Stated problem A | In the article on fashion brands and biomass boilers, what is the title of the report by Stand.earth?

Leading Fashion Brands Caught Greenwashing in Asia with Harmful Biomass Boilers

The escalating reliance on biomass in the fashion sector not only threatens climate, ecosystems and human health, but also poses significant risks to the broader push toward genuine renewable energy, especially in Asia, says a report by environmental advocacy group Stand.earth.

Long Story, Cut Short
  • Biomass, defined as non-fossilised and biodegradable organic material originating from plants, animals and microorganisms, is being positioned by the fashion industry as an alternative to fossil fuels.
  • A surge in on-site biomass boilers is leading to increased deforestation, ecosystem degradation, biodiversity loss, and land resources competition.
  • Fashion brands should cease the adoption of biomass boilers and commit to a comprehensive and well-executed plan for transitioning to renewable energy sources within their supply chains.
Brands need to actively engage in advocacy initiatives to influence policymakers and government institutions to endorse policies that facilitate the integration of renewable energy systems and the discontinuation of biomass within the fashion industry.
Burning issue Brands need to actively engage in advocacy initiatives to influence policymakers and government institutions to endorse policies that facilitate the integration of renewable energy systems and the discontinuation of biomass within the fashion industry. Joshua Newton / Unsplash

Leading global fashion giants are hindering the sector’s transition to authentic renewable energy sources, despite the urgent need for sustainable practices amidst the escalating climate crisis.

  • Fast Retailing (owner of Uniqlo), Gap, H&M, Inditex (owner of Zara), Nike and Puma have been found to be relying on harmful biomass boilers as a supposed “green” alternative to coal and other fossil fuels.
  • Contrary to claims of being “sustainable” and “green,” the report emphasises the inherent risks and harms associated with biomass utilisation, which undermines climate stability while also causing a devastating impact on the health of supply chain workers and their communities.
  • The revelations have been made by environmental advocacy group Stand.earth in a report titled Biomass Burning: The Fashion Industry’s False Phase-Out.

Doing it in Asia: Although burning biomass has been proven problematic from various angles as mentioned above, Asia is still in the midst of a biomass boom. 

  • Fashion giants are increasingly leaning towards biomass as the preferred way to move away from coal, particularly in Asian manufacturing hubs like Cambodia, China, India, Indonesia, Pakistan, South Korea, Taiwan, Thailand, and Vietnam.

The reliance on biomass: Biomass, defined as non-fossilised and biodegradable organic material originating from plants, animals and microorganisms, is being positioned by the fashion industry as an alternative to fossil fuels. 

  • It is also used as the preferred means of accounting for reductions in carbon emissions within supply chains. Derived from sources such as wood pellets, crop residues, rice husks, straw, bagasse, and palm shells, biomass is incinerated to produce thermal energy, pivotal for various fabric-enhancing procedures. 
  • As many brands look to phase out coal, the adoption of biomass-fueled boilers is viewed by the fashion industry as a quick and low-cost transformation plan.

The problem of biomass boilers: There is evidence to suggest that the escalating reliance on biomass in the fashion sector not only threatens climate, ecosystems and human health, but also poses significant risks to the broader push toward genuine renewable energy, especially in Asia.

Stated problem B | Arrange every line of the records below as a JSON list of strings, one string per line, with blank lines omitted. Leave the pictures out.

Records about locating elements on screens:
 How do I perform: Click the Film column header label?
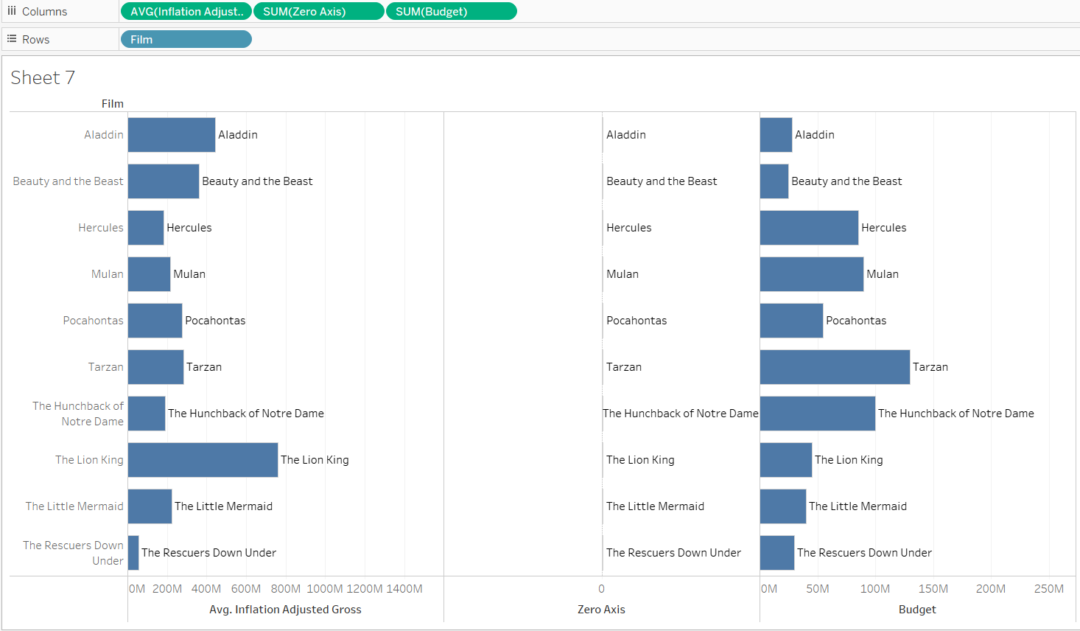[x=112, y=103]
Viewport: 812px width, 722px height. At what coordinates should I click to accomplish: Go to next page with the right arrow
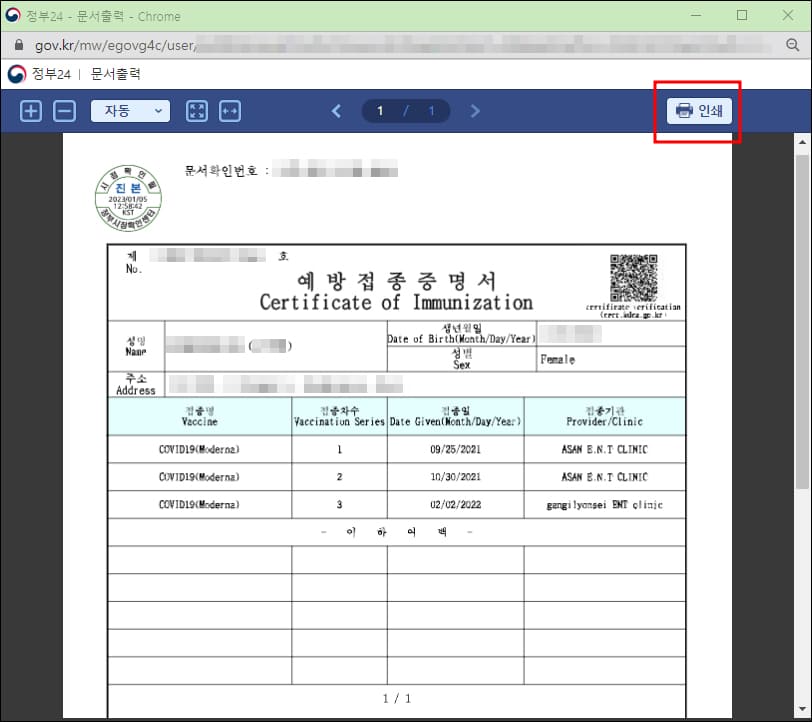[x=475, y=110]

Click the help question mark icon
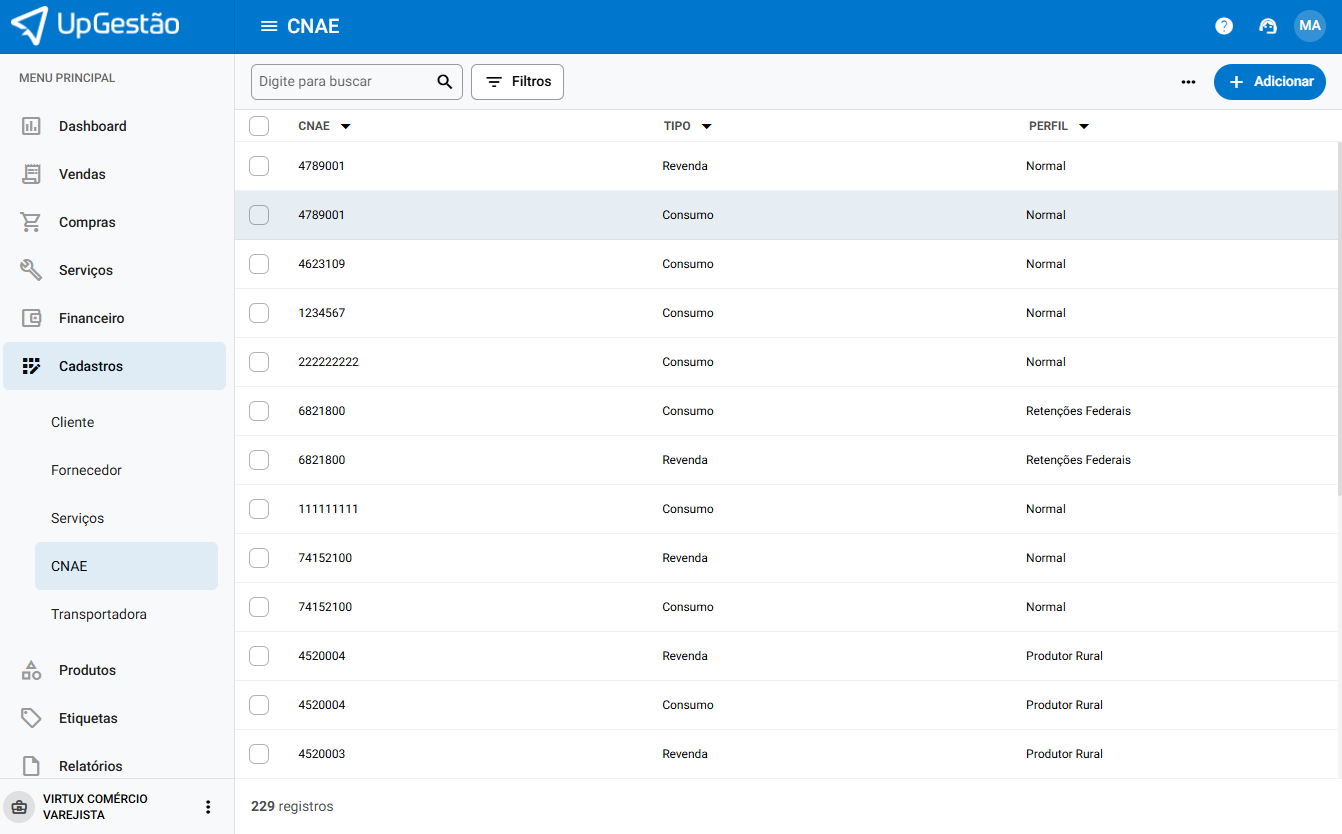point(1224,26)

Written reply A | Biomass Burning: The Fashion Industry’s False Phase-Out

Written reply B |
[
  " How do I perform: Click the Film column header label?",
  "[x=112, y=103]",
  "Viewport: 812px width, 722px height. At what coordinates should I click to accomplish: Go to next page with the right arrow",
  "[x=475, y=110]",
  "Click the help question mark icon",
  "point(1224,26)"
]